Work task: Search the records for lines with the word "agent" and copy each match.

Data to use:
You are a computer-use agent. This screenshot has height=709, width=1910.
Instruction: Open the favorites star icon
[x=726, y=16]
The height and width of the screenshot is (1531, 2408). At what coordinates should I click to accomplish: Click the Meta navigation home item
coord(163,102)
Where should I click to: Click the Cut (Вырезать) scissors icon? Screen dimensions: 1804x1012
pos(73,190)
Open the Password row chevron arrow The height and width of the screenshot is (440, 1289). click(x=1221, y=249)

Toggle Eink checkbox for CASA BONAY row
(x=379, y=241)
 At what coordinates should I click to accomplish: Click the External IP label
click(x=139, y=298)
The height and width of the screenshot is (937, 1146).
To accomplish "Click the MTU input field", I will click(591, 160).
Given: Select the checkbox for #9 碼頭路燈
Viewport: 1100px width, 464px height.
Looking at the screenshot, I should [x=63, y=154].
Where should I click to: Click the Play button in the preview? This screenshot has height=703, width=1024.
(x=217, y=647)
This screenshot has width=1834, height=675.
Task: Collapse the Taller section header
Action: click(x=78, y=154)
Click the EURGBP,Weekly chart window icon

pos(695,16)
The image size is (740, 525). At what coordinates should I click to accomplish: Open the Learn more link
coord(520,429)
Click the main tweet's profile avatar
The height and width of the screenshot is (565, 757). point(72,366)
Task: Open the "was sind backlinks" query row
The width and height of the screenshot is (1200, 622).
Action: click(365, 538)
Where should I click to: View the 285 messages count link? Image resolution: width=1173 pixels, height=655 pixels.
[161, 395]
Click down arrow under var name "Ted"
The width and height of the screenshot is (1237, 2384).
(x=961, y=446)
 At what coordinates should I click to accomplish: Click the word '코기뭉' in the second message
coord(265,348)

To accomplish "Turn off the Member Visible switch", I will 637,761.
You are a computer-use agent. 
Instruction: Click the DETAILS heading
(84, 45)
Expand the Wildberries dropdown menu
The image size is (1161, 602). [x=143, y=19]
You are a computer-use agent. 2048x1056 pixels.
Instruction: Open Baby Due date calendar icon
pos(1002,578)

Answer:
You are a computer-use agent. This screenshot has height=709, width=1910.
You are a computer-use agent. 
You are a computer-use agent. 2048x1056 pixels.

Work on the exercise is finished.